Changes in N-terminal Pro B-type Natriuretic Peptide Concentration: Comparative Study of Percutaneous Transluminal Coronary Angioplasty and Off-Pump Coronary Artery Bypass Graft.
10.3346/jkms.2007.22.1.16
- Author:
Hyun Koo KIM
1
;
Hark Jei KIM
;
Jin Won KIM
;
Young Sang SOHN
;
Young Ho CHOI
Author Information
1. Department of Thoracic and Cardiovascular Surgery, Korea University Medical Center, Seoul, Korea. harkkim@korea.ac.kr
- Publication Type:Original Article ; Comparative Study
- Keywords:
Reperfusion;
Natriuretic Peptide, Brain;
Angioplasty, Transluminal, Percutaneous Coronary;
Coronary Artery Bypass, Off-Pump
- MeSH:
Peptide Fragments/*blood;
Natriuretic Peptide, Brain/*blood;
Middle Aged;
Male;
Humans;
Female;
*Coronary Artery Bypass, Off-Pump;
*Angioplasty, Transluminal, Percutaneous Coronary;
Aged, 80 and over;
Aged
- From:Journal of Korean Medical Science
2007;22(1):16-19
- CountryRepublic of Korea
- Language:English
-
Abstract:
The goal of this study was to compare the effects of different reperfusion methods on N-terminal B-type natriuretic peptide (NT-proBNP) in percutaneous transluminal coronary angioplasty (PTCA) or off-pump coronary artery bypass (OPCAB) patients.
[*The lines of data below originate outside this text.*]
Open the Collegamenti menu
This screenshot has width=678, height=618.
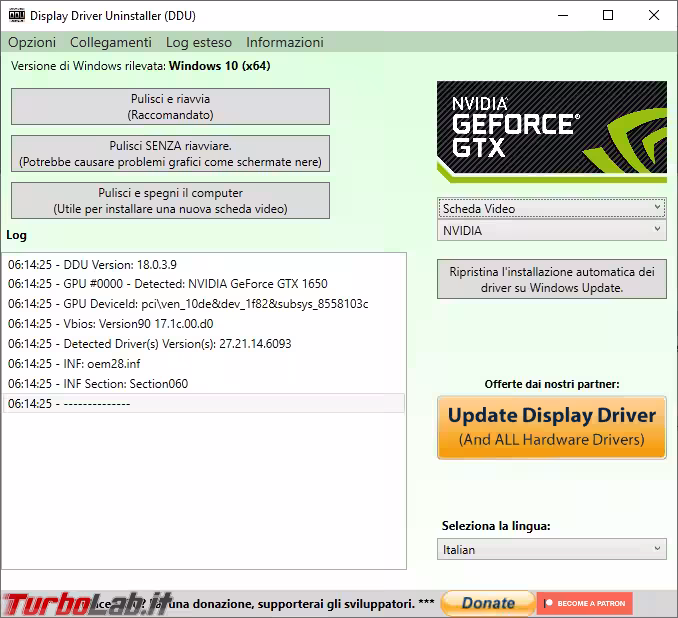coord(111,42)
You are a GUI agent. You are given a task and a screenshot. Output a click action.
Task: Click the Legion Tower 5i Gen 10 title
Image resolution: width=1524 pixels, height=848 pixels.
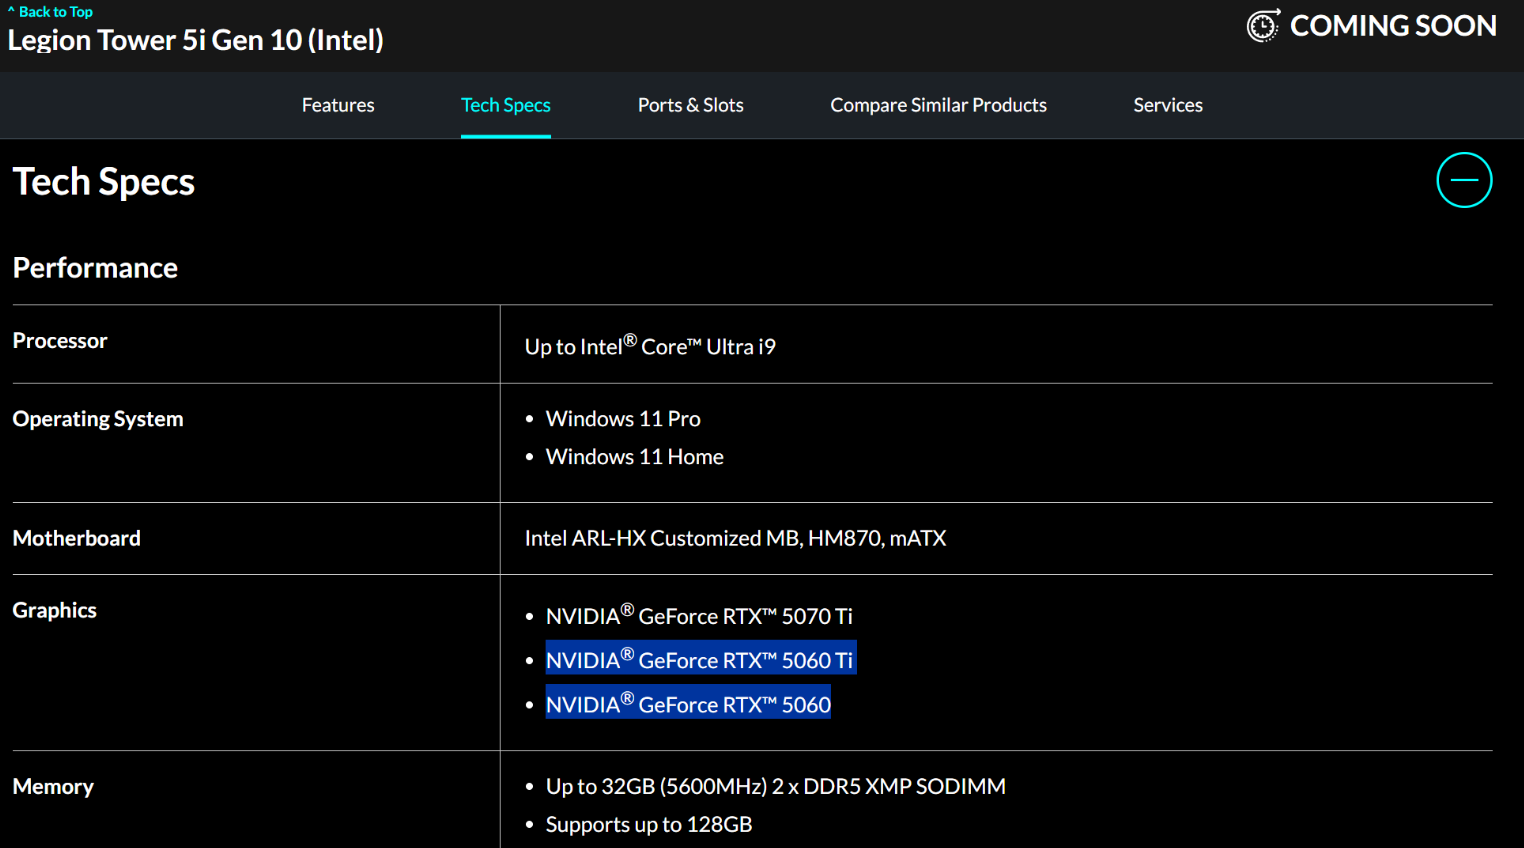point(196,40)
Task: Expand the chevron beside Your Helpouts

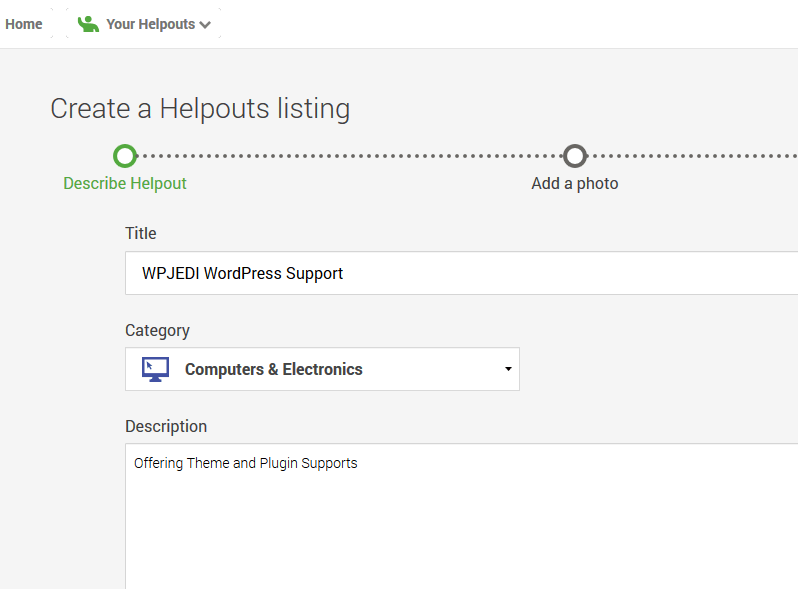Action: click(205, 25)
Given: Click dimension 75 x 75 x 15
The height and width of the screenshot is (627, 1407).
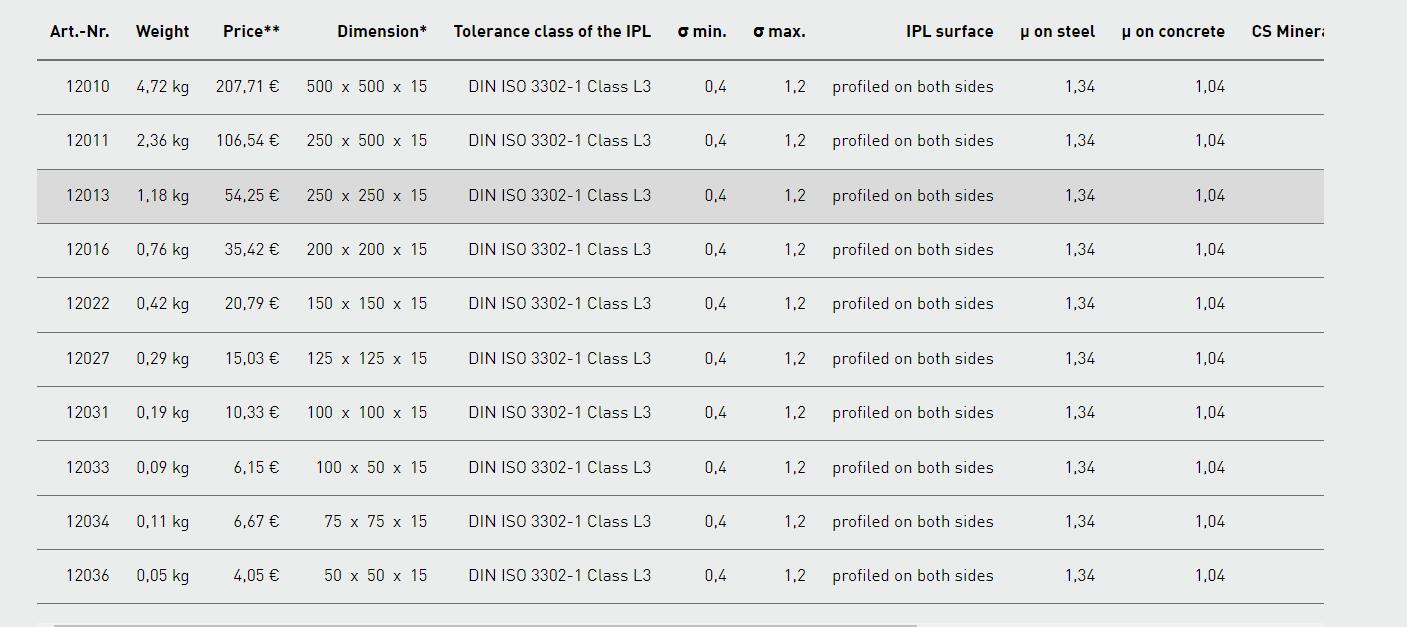Looking at the screenshot, I should coord(375,522).
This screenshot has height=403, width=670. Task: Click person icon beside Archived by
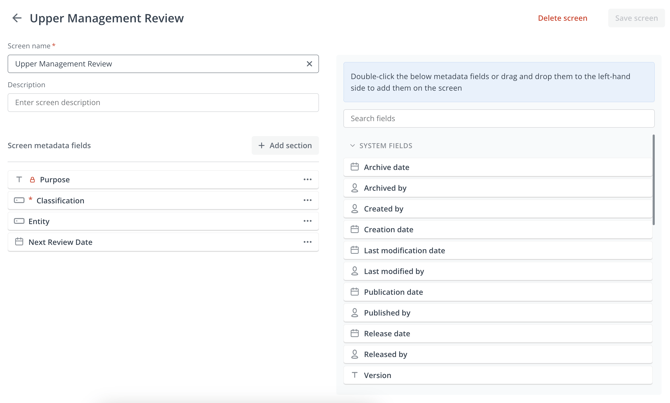tap(355, 188)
Fifty subjects were enrolled in the study, 32 patients received PTCA and 18 OPCAB. An NT-proBNP measurement was performed before intervention and at 1, 3, and 7 days after the procedures. NT-proBNP levels were not significantly different before intervention (PTCA group 297+/-147.3 vs. OPCAB group 235+/-167.8 pg/mL, p>0.05). However, 1 day after the procedures, NT-proBNP levels were higher in the OPCAB group (PTCA 375+/-256.4 vs. OPCAB 1,415+/-737.6 pg/mL, p<0.05), after 3 days NT-proBNP reached peak levels (PTCA 480+/-363.0 vs. OPCAB 2,119+/-818.4 pg/mL, p<0.05), and levels were reduced after 7 days (PTCA 292+/-243.7 vs. OPCAB 522+/-334.0 pg/mL, p>0.05). PTCA induced a mild and transient increase in NT-proBNP concentration, but OPCAB caused sustained high NT-proBNP levels during the 7 day postoperatively. However, differences between NT-proBNP levels associated with these two modalities showed a tendency to decrease rapidly postoperatively.